I wish I had real data about this, but I strongly suspect that the reason that Firefox (for example) slows down the longer it’s open is because malloc() calls start taking longer and longer. Have you ever noticed that after you’ve had Firefox open for a long time, even just opening a new blank tab takes a second or two? What does opening a new tab have to do but allocate memory?

So personally I’d love to be running a real-time and O(1) malloc() on my desktop. And the web page claims that it’s not only real-time but “real fast,” which is even better.

This made me think of Jason Evans, author of jemalloc, which he wrote for FreeBSD to scale better across multiprocessors (since malloc() can be a source of contention). He was also working with the Firefox guys to have Firefox 3 use jemalloc, though I’m not sure if that happened or not.

In any case, Jason Evans seems to have come to the conclusion mid-last-year that using red-black trees (an O(lg n) data structure) in jemalloc was a mistake and that he should have gone with O(1) (as TLSF above does). And it sounds like he eventually changed jemalloc to use O(1) algorithms instead. From his blog entry Overzealous use of my red-black tree hammer:

Once Firefox was successfully using jemalloc for all memory allocation, I started doing performance tests. Memory usage differences were minor, but jemalloc was consistently slower than OS X's allocator. It took a lot of profiling for me to finally accept the hard truth: jemalloc was spending way too much time manipulating red-black trees. My first experimental solution was to replace red-black trees with treaps. However, this made little overall difference. So, the problem was too many tree operations, not slow tree operations. After a bit of code review, it became clear that when I fixed a page allocation bottleneck earlier this year, I was overzealous with the application of red-black trees. It is possible to use constant-time algorithms based on linear page map data structures for splitting/coalescing sequential runs of pages, but I had re-coded these operations entirely using red-black trees. So, I enhanced the page map data structures to support splitting/coalescing, and jemalloc became markedly faster. For example, Firefox sped up by as much as ~10% on JavaScript-heavy benchmarks. (As a side benefit, memory usage went down by 1-2%). In essence, my initial failure was to disregard the difference between a O(1) algorithm and a O(lg n) algorithm. Intuitively, I think of logarithmic-time algorithms as fast, but constant factors and large n can conspire to make logarthmic time not nearly good enough.

I’m not sure if the changes he made mean that jemalloc is now real-time, but I would be interested to know. I would also be quite interested to see benchmarks between all the mallocs floating around. The ones I know of are:

  • TLSF
  • jemalloc
  • dlmalloc (Doug Lea's malloc, been around forever)
  • ptmalloc2 (Doug Lea's malloc, extended to support per-thread arenas. Default allocator for glibc2.3?)
  • TCMalloc (Google's malloc, claims to be 6x faster than ptmalloc2)
  • nedmalloc (claims to be faster than tcmalloc)
  • Hoard, also claims to be very fast

I think an open-source malloc benchmark that compared all of these under tons of different scenarios would be so so awesome to have. Everyone claims their malloc is the fastest. What is the truth? It could be that different implementations excel in different scenarios. After all, malloc performance has several dimensions:

  1. size of the allocations
  2. how the allocations are distributed across threads (for thread-safe allocators)
  3. current size of the heap
  4. max size the heap has had
  5. number of operations that have been performed (eg. how long has the app been open?)

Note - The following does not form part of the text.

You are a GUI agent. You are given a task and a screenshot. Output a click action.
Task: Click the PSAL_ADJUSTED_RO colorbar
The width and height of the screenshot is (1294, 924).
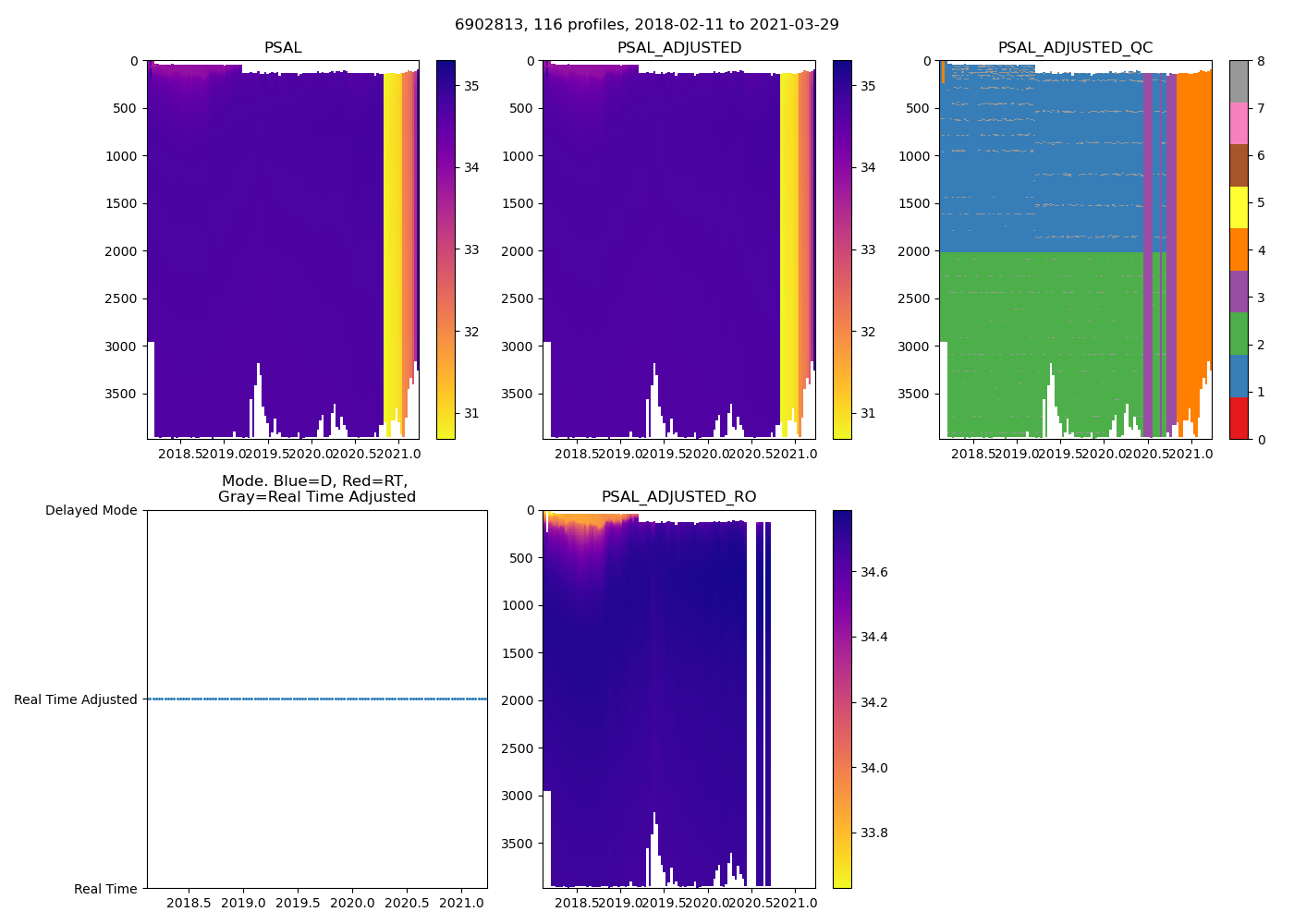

And consequently there are several factors to measure:

  1. speed of each operation (obviously)
  2. worst-case performance
  3. memory fragmentation
  4. locality (if allocations that happen closely in time are also close in space, they will be more cache-friendly)

So dear college students who are interested in systems and want to do something awesome: create an awesome, open-source malloc benchmark suite!